Task item:
Find where "Remove Paul's account with the trash icon" occurs in the data below, and retype that line and every later line exactly.

Raw data START

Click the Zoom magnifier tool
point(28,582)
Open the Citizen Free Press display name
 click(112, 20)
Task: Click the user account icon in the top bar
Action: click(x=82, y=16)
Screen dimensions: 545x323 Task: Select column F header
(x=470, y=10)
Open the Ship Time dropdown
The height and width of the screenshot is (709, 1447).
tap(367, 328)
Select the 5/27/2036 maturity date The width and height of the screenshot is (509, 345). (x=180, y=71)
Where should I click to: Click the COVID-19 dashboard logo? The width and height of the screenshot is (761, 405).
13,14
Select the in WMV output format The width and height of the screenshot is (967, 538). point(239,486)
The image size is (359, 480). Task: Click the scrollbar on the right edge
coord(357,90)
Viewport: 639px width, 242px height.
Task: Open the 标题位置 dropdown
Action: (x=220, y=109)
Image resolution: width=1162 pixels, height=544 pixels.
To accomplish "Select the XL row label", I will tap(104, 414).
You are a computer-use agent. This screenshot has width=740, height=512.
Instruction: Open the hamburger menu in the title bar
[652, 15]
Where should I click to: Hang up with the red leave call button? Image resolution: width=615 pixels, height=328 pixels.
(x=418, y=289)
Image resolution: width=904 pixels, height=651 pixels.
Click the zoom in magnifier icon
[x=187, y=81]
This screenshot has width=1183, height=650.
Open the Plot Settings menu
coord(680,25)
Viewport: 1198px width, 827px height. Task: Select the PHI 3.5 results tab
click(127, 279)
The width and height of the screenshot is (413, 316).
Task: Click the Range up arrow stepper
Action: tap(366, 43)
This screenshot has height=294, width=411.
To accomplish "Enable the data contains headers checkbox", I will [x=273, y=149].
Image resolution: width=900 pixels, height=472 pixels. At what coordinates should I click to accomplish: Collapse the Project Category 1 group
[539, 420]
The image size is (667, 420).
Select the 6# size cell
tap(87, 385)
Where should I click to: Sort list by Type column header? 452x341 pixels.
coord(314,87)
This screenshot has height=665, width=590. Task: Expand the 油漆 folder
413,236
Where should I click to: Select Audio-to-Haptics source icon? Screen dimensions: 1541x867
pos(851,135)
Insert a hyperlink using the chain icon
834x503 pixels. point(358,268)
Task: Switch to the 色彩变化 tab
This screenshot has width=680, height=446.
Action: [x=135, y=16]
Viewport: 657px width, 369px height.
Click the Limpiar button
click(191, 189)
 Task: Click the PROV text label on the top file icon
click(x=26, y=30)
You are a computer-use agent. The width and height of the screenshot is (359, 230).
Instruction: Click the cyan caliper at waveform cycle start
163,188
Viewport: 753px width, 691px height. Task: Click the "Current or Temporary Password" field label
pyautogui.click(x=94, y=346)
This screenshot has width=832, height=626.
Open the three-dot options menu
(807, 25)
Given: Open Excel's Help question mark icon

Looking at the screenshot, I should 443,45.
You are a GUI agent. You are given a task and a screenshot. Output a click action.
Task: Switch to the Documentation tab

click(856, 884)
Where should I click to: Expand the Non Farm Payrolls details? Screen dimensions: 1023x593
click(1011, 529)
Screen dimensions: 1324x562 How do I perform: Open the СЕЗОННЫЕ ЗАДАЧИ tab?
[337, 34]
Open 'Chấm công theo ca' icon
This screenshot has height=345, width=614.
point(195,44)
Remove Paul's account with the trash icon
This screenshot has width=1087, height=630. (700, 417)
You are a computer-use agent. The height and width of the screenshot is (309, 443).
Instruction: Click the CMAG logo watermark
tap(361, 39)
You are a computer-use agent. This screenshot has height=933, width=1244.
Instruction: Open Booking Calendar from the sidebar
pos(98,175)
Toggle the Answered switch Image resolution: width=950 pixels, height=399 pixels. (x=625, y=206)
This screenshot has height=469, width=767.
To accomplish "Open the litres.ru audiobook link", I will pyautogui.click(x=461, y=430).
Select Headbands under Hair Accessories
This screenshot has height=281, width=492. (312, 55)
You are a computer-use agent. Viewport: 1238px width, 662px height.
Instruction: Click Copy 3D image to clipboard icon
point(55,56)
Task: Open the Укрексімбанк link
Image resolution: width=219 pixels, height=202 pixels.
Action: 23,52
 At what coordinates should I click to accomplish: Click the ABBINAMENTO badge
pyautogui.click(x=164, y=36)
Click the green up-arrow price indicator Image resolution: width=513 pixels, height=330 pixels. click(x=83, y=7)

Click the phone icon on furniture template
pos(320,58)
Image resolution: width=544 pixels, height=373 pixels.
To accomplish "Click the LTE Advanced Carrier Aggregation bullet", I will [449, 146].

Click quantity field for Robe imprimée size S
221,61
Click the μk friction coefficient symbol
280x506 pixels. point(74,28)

Raw data END

Output:
Remove Paul's account with the trash icon
This screenshot has width=1087, height=630. (700, 417)
You are a computer-use agent. The height and width of the screenshot is (309, 443).
Instruction: Click the CMAG logo watermark
tap(361, 39)
You are a computer-use agent. This screenshot has height=933, width=1244.
Instruction: Open Booking Calendar from the sidebar
pos(98,175)
Toggle the Answered switch Image resolution: width=950 pixels, height=399 pixels. (x=625, y=206)
This screenshot has height=469, width=767.
To accomplish "Open the litres.ru audiobook link", I will pyautogui.click(x=461, y=430).
Select Headbands under Hair Accessories
This screenshot has height=281, width=492. (312, 55)
You are a computer-use agent. Viewport: 1238px width, 662px height.
Instruction: Click Copy 3D image to clipboard icon
point(55,56)
Task: Open the Укрексімбанк link
Image resolution: width=219 pixels, height=202 pixels.
Action: 23,52
 At what coordinates should I click to accomplish: Click the ABBINAMENTO badge
pyautogui.click(x=164, y=36)
Click the green up-arrow price indicator Image resolution: width=513 pixels, height=330 pixels. click(x=83, y=7)

Click the phone icon on furniture template
pos(320,58)
Image resolution: width=544 pixels, height=373 pixels.
To accomplish "Click the LTE Advanced Carrier Aggregation bullet", I will [449, 146].

Click quantity field for Robe imprimée size S
221,61
Click the μk friction coefficient symbol
280x506 pixels. point(74,28)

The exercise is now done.